The Ronin bridge of Axie Infinity was hacked for nearly $600 million
“We have contacted security teams at key exchanges and will be contacting everyone in the coming days,” the Ronin team said.
According to Axie Infinity’s official Discord and Ronin Network’s official Twitter thread, as well as its Substack page, the Ronin bridge and Katana Dex have been disabled following an exploit for 173,600 Ethereum (ETH) and 25.5 million USD Coin (USDC), valued at a combined $612 million at Tuesday’s prices. The developers said in a statement that they are “We are presently coordinating with law enforcement authorities, forensic cryptologists, and our investors to ensure that all assets are recovered or refunded. All AXS, RON, and SLP [tokens] on Ronin are currently secure.”
According to Ronin engineers, the attacker forged bogus withdrawals using compromised private keys, depleting cash from the Ronin bridge in only two transactions. Furthermore, the attack happened on March 23 but was detected on Tuesday as a user reportedly found trouble after attempting to withdraw 5,000 ETH through the Ronin bridge. At the time of writing, RON, Ronin’s main governance token, had dropped almost 20% in the previous hour to $1.88.
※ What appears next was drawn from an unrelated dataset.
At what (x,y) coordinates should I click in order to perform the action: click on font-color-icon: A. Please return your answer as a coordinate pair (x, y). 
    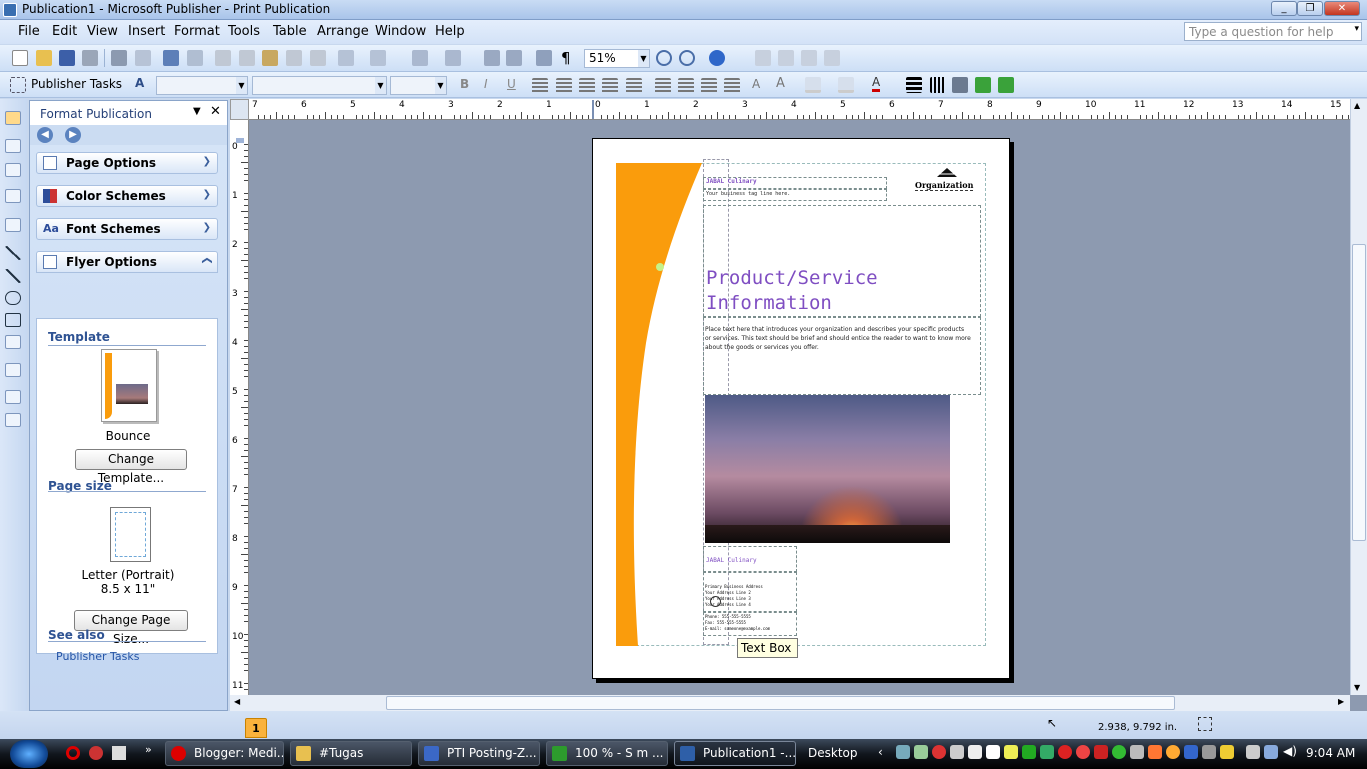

At the moment, Sky Mavis’ Ronin chain consists of nine validator nodes, with a minimum of five signatures required to acknowledge a deposit or withdrawal event. The attacker gained possession of five private keys, including those belonging to Sky Mavis’s four Ronin validators and one belonging to a third-party validator operated by Axie Decentralized Autonomous Organization, or DAO. Obtaining illegal access to the latter took an unusual amount of time.
When Sky Mavis, the creator of the Axie Infinity and Ronin ecosystems, sought assistance from the Axie DAO in November to award free transactions owing to an increase in user numbers, the Axie DAO agreed. The Axie DAO whitelisted Sky Mavis in December to sign certain transactions on its behalf. Access to the whitelist, on the other hand, was not withdrawn.
After gaining access to the Sky Mavis systems, the attacker received the last signature from the Axie DAO validator, fulfilling the node threshold necessary for the unlawful syphoning of cash from Ronin. At the time of publishing, the attacker’s wallet had the majority of the compromised cash.